==== Records to use ====

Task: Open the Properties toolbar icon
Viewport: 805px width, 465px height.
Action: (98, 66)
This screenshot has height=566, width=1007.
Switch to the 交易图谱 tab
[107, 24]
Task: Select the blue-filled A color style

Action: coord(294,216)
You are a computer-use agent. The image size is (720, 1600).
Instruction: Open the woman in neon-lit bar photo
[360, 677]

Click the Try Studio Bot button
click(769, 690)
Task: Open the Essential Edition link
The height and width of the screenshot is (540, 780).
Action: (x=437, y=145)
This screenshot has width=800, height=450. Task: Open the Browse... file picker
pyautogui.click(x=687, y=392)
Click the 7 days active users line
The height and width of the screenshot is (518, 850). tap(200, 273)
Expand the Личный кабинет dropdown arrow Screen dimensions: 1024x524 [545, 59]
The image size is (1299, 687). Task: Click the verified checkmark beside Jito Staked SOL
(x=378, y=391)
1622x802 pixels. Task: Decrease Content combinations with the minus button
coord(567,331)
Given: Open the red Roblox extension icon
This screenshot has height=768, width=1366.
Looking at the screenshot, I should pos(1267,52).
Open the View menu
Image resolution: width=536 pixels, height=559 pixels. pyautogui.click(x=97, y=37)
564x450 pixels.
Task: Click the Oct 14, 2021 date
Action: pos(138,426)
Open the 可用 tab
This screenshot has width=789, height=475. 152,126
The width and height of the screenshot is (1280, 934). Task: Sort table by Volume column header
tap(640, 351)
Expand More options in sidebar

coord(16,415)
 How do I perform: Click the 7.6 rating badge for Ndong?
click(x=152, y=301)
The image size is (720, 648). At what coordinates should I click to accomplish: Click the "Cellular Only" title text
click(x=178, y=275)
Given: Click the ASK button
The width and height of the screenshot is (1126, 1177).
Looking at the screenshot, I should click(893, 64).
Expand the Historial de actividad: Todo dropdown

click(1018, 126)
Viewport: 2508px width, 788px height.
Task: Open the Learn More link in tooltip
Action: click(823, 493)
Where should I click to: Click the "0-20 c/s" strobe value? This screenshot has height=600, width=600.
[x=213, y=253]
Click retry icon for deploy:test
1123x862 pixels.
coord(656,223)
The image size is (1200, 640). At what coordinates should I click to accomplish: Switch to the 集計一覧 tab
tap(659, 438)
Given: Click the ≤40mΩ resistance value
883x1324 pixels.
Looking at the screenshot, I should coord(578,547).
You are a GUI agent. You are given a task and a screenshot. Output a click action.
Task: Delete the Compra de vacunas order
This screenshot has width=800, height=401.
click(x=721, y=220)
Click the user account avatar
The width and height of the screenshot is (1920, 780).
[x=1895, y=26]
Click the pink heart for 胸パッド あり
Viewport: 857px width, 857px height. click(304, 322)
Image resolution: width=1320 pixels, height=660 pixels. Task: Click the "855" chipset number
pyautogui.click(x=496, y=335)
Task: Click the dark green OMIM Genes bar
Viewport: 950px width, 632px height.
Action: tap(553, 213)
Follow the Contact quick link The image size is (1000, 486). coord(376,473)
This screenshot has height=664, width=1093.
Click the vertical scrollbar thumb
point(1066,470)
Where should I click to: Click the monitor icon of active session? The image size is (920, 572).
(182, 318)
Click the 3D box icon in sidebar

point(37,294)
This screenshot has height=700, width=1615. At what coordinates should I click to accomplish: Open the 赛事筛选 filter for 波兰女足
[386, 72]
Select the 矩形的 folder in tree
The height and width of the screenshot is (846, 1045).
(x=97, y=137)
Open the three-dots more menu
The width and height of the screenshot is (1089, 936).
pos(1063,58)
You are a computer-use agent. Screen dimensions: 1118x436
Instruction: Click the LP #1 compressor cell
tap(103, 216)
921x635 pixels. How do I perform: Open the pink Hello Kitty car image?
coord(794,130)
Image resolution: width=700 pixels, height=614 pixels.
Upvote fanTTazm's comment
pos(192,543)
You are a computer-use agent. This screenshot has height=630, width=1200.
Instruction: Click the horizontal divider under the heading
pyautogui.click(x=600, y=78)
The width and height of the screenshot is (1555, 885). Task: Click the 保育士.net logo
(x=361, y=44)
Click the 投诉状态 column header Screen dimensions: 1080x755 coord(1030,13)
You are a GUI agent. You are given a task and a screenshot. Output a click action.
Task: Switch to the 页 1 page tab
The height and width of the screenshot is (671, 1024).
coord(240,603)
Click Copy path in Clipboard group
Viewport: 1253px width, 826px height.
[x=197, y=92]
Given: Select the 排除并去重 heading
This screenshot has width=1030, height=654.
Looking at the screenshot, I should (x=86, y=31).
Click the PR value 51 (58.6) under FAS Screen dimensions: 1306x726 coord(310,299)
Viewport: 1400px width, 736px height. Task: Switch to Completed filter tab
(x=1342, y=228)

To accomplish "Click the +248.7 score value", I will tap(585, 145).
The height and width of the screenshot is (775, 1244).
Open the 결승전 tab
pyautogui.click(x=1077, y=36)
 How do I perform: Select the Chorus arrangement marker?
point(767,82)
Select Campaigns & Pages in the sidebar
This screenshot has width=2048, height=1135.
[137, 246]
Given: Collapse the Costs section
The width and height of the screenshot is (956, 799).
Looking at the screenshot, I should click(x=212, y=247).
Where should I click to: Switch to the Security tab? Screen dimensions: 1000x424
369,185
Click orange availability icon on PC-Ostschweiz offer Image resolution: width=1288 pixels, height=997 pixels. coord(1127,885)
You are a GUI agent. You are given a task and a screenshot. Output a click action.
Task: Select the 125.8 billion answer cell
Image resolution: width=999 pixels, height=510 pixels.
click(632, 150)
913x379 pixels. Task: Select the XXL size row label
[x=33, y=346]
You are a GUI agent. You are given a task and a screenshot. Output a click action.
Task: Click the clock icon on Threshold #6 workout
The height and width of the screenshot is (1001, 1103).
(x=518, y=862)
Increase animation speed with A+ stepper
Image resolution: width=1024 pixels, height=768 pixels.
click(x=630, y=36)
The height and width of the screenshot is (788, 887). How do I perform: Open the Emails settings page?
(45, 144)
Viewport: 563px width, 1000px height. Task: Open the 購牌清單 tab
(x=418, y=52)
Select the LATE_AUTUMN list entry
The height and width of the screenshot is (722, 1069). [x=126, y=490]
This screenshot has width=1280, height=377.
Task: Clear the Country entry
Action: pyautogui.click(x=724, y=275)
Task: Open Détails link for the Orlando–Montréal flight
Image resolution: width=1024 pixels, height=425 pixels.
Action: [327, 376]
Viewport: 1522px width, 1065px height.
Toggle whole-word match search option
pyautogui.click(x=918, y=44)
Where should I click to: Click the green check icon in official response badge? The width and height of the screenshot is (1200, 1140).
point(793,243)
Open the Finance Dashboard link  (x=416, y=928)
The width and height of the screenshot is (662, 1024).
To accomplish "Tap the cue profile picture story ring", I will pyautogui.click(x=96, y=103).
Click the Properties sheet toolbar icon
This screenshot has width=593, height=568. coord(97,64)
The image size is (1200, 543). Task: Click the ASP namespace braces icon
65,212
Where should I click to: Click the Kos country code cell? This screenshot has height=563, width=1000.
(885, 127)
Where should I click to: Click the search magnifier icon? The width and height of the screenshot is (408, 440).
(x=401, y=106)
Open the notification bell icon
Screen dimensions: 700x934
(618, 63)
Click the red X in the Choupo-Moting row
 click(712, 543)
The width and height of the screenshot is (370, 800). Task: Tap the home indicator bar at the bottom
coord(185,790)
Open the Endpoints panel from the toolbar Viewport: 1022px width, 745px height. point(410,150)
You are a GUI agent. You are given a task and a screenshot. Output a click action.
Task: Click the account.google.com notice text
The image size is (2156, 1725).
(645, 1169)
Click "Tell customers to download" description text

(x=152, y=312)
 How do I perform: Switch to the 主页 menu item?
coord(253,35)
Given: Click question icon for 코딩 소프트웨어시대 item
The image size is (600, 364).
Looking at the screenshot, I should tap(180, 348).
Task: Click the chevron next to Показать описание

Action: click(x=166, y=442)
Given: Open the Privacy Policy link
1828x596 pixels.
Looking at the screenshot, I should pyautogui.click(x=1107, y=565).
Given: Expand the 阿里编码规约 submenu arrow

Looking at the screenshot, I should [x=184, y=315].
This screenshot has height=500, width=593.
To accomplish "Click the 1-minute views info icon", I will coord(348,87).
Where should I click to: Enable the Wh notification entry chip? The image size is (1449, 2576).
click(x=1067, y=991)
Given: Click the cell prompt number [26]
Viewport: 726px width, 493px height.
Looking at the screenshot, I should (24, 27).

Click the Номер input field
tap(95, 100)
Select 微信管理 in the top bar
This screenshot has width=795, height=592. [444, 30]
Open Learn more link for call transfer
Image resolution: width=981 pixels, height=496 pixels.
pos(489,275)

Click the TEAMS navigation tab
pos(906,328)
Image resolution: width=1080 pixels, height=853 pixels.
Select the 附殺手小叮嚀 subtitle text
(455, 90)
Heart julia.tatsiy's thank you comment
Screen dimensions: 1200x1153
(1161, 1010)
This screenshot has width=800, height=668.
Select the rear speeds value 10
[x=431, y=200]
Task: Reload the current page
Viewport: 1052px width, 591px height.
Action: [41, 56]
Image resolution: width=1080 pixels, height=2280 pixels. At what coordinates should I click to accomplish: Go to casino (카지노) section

====

Brief – From the first line of the listing above through the line that contains "You are a computer-use agent. The", retype every line exactly, and write nothing else.

Solution below –
Task: Open the Properties toolbar icon
Viewport: 805px width, 465px height.
Action: (98, 66)
This screenshot has height=566, width=1007.
Switch to the 交易图谱 tab
[107, 24]
Task: Select the blue-filled A color style

Action: coord(294,216)
You are a computer-use agent. The image size is (720, 1600).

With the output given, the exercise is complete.